„W obecnej sytuacji [rynkowej] nie zarekomendujemy raczej szybkiego debiutu PKP Energetyka na giełdzie. Sadzę, że w najbliższych miesiącach byłoby to ryzykowne. Musimy to jeszcze raz przemyśleć" – powiedziała Wasiak po podpisaniu umowy sprzedaży PNI. Debiut spółki planowany do końca 2011 roku ma być związany z ofertą podwyższenia kapitału w drodze nowej emisji i ewentualnie sprzedażą niewielkiego pakietu istniejących akcji.

PKP po tej transakcji ma zachować 70% kapitału w PKP Energetyka. Wasiak poinformowała, że jesienią PKP planuje ogłosić zaproszenie na kupno akcji w Polskich Kolejach Linowych oraz PKP Telekom, choć zwłaszcza w przypadku PKL termin ogłoszenia będzie też zależał od sytuacji na rynkach finansowych. „Na jesieni będziemy mogli też przystąpić do kolejnego etapu sprzedaży PKP Cargo – badania przez inwestorów" – powiedziała prezes.

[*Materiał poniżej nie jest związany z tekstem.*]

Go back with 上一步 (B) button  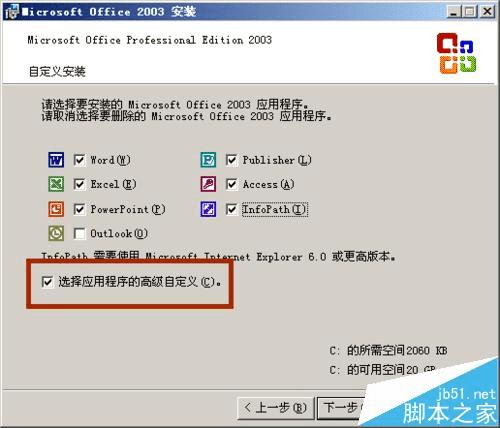coord(276,408)
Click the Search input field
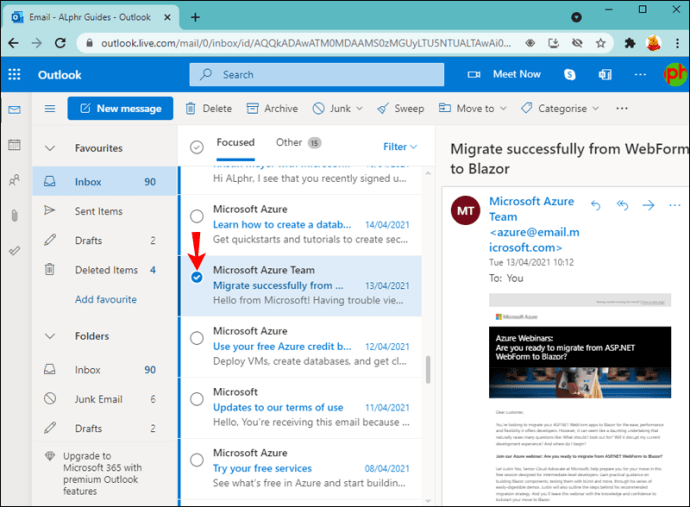This screenshot has width=690, height=507. click(x=320, y=74)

Z jej słów wynika, że do due diligence może być dopuszczonych 5-6 inwestorów z kilkunastu którzy złożyli oferty. W czerwcu PKP podawało, że krótka lista inwestorów na PKP Cargo czeka na zatwierdzenie przez ministerstwo infrastruktury, a na liście są zarówno inwestorzy finansowi, jak i branżowi z Polski i zagranicy. Due diligence ma potrwać ok. dwa miesiące, po czym rozpoczną się negocjacje z inwestorami, którzy złożą wiążące oferty. Proces prywatyzacji PKP Cargo przewiduje sprzedaż 50% plus jedną akcję spółki. Rynek wycenia PKP Cargo na 3-4 mld zł.